My wife actually has enough cash to max out, she just was late to the game to fully invest it. the "Savings Account" is mostly her funds. Ideally what i mean is to invest her TFSA fully (also since edited goals). Just unsure how best to deploy since the market is high (i think).
There's never been any inheritance. Just good savers more or less. We probably on average save about 58% of total income. Compared to my wife, who really only started working 3rd year university, i saved a lot and worked 2 part time jobs during both high school and university. I also invested in RE fairly young and recently sold them. These are probably the biggest reasons how i was able to accumulate 200K in the nonreg. My wife recently sold her duplex, and the "Savings Account" is largely her funds. Having said that, about 420K of the networth is personal to me, where as my wife is about 300K


----------



## nobleea (Oct 11, 2013)

Great to see your journey here on 'paper'. Looking forward to it.

As cashinstinct mentions, you can jumpstart your RESP. For those that have the money, I think it's better to max out the 50K lifetime amount asap, even at the expense of foregoing matching CESG grants. The added benefit of tax free growth for longer more than makes up for it.

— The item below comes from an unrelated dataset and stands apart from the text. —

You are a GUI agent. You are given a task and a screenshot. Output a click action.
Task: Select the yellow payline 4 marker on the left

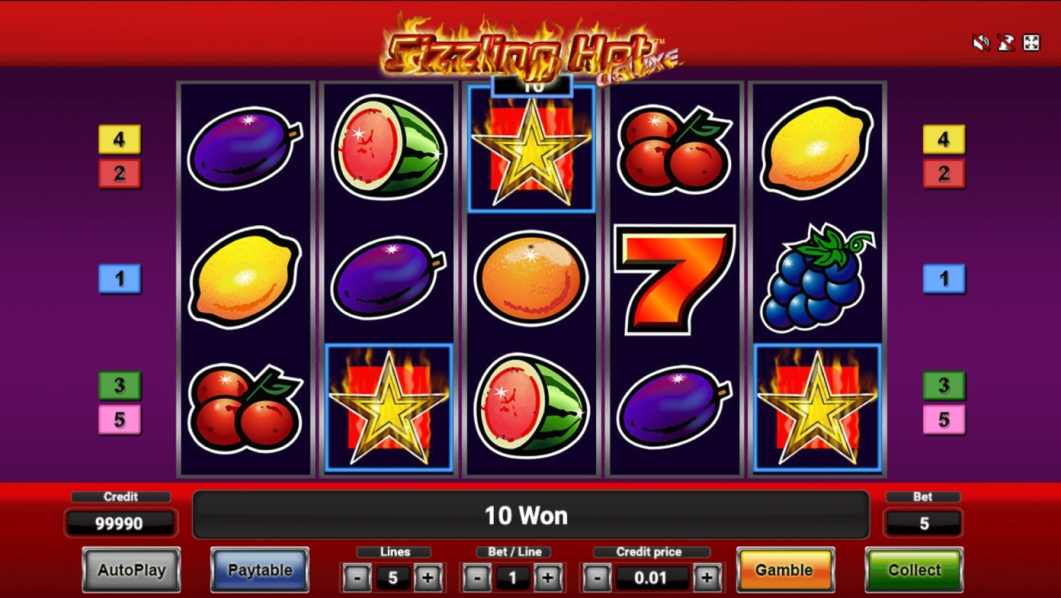(120, 139)
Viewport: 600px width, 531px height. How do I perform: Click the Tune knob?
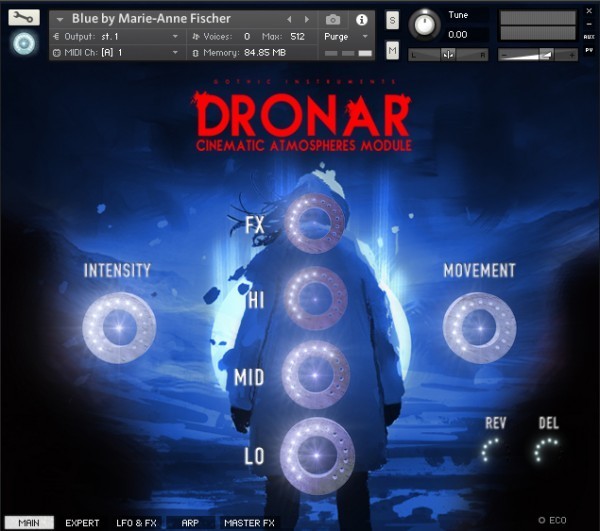click(424, 24)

I would say your car depreciation amounts are a little on the low side. $100/mo at a minimum.

If you're due in Sept, no point in looking at houses right now since it would be a disaster to move anytime from now until just after xmas.
Aside from having a crib/bassinet and a few clothes and diapers, there's not really anything to get ready for for a baby. They just sleep for the first month. I'd suggest booking a good newborn photographer as they're only newborn once.


----------



## CrazyEights (May 17, 2016)

The problem i have for both my wife and I is that we carry most cash in HISA, so just figuring out how to deploy and allocate accordingly once we are to find a suitable house.
TFSAs is mostly cash or HISA as well.


----------



## nobleea (Oct 11, 2013)

CrazyEights said:


> Having said that, about 420K of the networth is personal to me, where as my wife is about 300K


Unless you have a pre-nup signed, the networth is equally split between you, aside from maybe the pensions.


----------



## CrazyEights (May 17, 2016)

nobleea said:


> Great to see your journey here on 'paper'. Looking forward to it.
> 
> As cashinstinct mentions, you can jumpstart your RESP. For those that have the money, I think it's better to max out the 50K lifetime amount asap, even at the expense of foregoing matching CESG grants. The added benefit of tax free growth for longer more than makes up for it.
> 
> ...


Thanks nobleea. Yes about time i did this. I hope to get more feedback just like this. It's been something i've meaning to do. 
Noted on the car depreciation. I will reflect that on the next statement..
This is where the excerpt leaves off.